When can I use the ASI Design Capacity Tables instead of full calculation? The ASI Design Capacity Tables (ADCT) provide pre-computed phi_Msx, phi_Mbx for all standard UB/UC sections at various effective lengths. For standard hot-rolled sections in Grade 300, the tables are fully validated and accepted by all Australian building regulators. Use them for production design — hand calculation is for verification and non-standard cases only.
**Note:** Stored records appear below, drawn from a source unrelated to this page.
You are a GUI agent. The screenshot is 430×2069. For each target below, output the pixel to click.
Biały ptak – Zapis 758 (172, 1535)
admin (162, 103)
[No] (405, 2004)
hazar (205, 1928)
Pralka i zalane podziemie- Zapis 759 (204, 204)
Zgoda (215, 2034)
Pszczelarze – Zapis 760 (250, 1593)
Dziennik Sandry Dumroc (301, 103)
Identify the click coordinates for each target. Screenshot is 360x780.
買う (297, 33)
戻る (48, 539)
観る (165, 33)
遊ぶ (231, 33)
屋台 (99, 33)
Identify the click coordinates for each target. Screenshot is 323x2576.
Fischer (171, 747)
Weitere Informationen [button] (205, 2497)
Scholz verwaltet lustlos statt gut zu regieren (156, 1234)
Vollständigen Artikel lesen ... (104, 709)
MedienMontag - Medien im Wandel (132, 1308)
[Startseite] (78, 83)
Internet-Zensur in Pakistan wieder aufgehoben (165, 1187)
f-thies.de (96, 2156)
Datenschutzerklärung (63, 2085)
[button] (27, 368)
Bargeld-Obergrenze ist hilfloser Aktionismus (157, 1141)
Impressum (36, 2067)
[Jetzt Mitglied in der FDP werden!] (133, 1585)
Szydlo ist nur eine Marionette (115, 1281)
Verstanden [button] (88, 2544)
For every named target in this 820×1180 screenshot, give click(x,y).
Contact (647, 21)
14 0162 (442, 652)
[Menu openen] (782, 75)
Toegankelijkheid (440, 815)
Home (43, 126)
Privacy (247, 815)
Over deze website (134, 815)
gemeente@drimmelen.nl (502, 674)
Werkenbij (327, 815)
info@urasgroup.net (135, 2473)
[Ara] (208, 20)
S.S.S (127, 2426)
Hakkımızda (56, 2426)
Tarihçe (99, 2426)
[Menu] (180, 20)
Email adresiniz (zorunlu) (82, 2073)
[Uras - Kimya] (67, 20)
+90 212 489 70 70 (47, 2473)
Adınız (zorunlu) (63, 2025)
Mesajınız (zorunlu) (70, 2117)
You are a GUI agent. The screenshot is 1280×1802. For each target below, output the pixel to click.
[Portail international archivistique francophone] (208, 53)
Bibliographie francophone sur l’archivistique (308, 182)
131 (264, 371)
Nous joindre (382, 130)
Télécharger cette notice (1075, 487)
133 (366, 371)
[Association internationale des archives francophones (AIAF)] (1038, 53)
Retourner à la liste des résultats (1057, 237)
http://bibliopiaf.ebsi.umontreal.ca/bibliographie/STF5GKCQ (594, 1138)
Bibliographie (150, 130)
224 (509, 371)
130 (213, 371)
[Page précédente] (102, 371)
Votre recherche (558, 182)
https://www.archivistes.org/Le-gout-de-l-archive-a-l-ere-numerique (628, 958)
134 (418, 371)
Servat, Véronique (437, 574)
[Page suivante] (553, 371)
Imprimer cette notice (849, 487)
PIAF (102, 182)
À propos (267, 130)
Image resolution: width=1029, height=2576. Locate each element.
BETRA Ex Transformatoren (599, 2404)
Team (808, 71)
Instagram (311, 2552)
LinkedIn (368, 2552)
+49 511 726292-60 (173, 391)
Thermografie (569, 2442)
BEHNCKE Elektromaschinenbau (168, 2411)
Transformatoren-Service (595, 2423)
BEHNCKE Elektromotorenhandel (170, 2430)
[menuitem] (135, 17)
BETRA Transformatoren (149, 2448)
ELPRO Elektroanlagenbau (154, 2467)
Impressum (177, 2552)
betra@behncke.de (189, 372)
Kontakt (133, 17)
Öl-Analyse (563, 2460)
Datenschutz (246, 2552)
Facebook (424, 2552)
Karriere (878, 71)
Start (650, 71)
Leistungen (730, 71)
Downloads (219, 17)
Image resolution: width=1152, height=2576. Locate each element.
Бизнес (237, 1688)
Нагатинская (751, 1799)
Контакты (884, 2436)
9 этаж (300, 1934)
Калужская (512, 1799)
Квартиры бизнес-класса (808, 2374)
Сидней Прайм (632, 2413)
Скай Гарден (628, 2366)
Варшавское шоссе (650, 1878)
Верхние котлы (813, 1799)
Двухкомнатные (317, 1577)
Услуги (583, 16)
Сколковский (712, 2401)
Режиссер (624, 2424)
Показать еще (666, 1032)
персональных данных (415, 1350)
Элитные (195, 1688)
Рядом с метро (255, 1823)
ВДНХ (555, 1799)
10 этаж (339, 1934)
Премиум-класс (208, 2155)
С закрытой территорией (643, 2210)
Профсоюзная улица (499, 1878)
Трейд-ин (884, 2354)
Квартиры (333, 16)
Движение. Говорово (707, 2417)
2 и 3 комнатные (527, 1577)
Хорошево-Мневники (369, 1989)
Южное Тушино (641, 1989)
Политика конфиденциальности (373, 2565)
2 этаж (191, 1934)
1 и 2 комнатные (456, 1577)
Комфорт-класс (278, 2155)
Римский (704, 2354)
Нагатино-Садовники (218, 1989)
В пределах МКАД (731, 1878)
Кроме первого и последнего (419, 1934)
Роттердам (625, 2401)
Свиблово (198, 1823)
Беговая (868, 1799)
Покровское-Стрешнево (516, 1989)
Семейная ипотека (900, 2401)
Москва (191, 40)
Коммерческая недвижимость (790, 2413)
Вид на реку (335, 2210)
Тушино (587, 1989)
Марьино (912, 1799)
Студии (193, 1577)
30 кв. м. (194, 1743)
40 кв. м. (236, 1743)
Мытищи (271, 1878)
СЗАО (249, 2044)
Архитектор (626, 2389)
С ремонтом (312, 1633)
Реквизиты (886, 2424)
This page is for educational reference. Beam design per AS 4100:2020 Clause 5. Verify capacities against current ASI Design Capacity Tables (Blue Book). All structural designs must be independently verified by a licensed Professional Engineer or Structural Engineer. Results are PRELIMINARY — NOT FOR CONSTRUCTION.